*** SOURCE TEXT ***

When the pond was originally created in the 1930s, it was overshadowed by the large, natural rocks surrounding it. However, after the passing of Ted Howes, the ornamental horticulture department head and instructor, students decided to revamp the pond in memorium of Howes.
Walking through O’Neill Green, the faint sound of rushing water can be heard behind the bushes. As you enter the path lined with tall stalks of bamboo, a new space welcomes you. A small waterfall pours into the pond as koi fish swim throughout the water. A turtle pokes its head up before quickly darting back below the surface. It provides a peaceful place to escape the daily stresses of school.
These improvements have been made throughout the decades: a waterfall to provide natural sound while koi fish swim freely through the water. Hilgert’s very own addition has been what he refers to as the “fish house shelter.”
“I took a bunch of cinderblock like material that forms a network of tunnels where the fish can go to be quiet and hide from birds who swoop down,” Hilgert said. “It was also a little too flat so I decided to add some vertical dimension and make it look like a little city.”
In order to make the water clearer, Hilgert has been using the Pondovac — a pond vacuum that essentially puts an enzyme in the water that attacks bacteria or algae, making it much easier to see the fish.
California Natives and Cactus Gardens
What used to be just a simple road and a parking lot has since been transformed into a garden and pathway.

*** End of SOURCE TEXT ***

TASKS AND EXERCISES>
a - Condense the paragraph of the pond article that begins "Walking through O’Neill Green" into a short bulleted list that keeps its main facts.
b - Reproduce the pond article word for word, starting with "These improvements have" and going on through "garden and pathway.".
c - Write the next part of the pond article, picking up after its final sentence.
The data that follows is not needed for any of this work.

*** RECORDS SHOWN ***

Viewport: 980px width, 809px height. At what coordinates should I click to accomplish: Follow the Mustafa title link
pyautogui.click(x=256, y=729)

*** End of RECORDS SHOWN ***
*** RECORDS SHOWN ***

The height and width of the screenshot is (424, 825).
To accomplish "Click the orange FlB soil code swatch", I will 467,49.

*** End of RECORDS SHOWN ***

OUTPUTS BY TASK>
a -
- Walking through O’Neill Green, you can faintly hear rushing water behind the bushes.
- A path lined with tall bamboo leads into a new space.
- A small waterfall pours into the pond, where koi fish swim and a turtle briefly pokes its head up.
- The spot offers a peaceful escape from the daily stresses of school.

b -
These improvements have been made throughout the decades: a waterfall to provide natural sound while koi fish swim freely through the water. Hilgert’s very own addition has been what he refers to as the “fish house shelter.”
“I took a bunch of cinderblock like material that forms a network of tunnels where the fish can go to be quiet and hide from birds who swoop down,” Hilgert said. “It was also a little too flat so I decided to add some vertical dimension and make it look like a little city.”
In order to make the water clearer, Hilgert has been using the Pondovac — a pond vacuum that essentially puts an enzyme in the water that attacks bacteria or algae, making it much easier to see the fish.
California Natives and Cactus Gardens
What used to be just a simple road and a parking lot has since been transformed into a garden and pathway.

c -
Hilgert is constantly adding to his cactus collection because as it grows, flowers start to bloom. This is one of the reasons he has a far greater admiration for this garden over the others.
“The cactus garden, it’s my favorite, because it’s so rugged. The plants they can endure heat, drought but with a little bit of tension they go crazy, they get large,” Hilgert said. “When I originally started the cactus garden I didn’t foresee it being the way it is now: amazing.”
Hilgert wants to do more than just maintain the gardens. He wants to better the experience for everyone who visits Cal Poly. He’ll put labels in his gardens so that students can easily identify plants and their species. He will even conduct research on his areas and then work with his supervisor Ron Hostick to carry out his ideas.
“Henry is the consummate gardener; his ability to just care and nurture the plants and the pond is pretty amazing,” Hostick said. “We have a partnership where I provide him with resources and he makes sure those resources get used to their best ability.”
While these three areas have become Hilgert’s main areas over the years, his responsibilities are not limited to O’Neill Green.
Hilgert also maintains the courtyard between the Business and Education buildings as well as the area around the Architecture building. Since Hilgert had to forsake the English Perennial Garden on O’Neill, he has created a mini garden by Engineering (building 13).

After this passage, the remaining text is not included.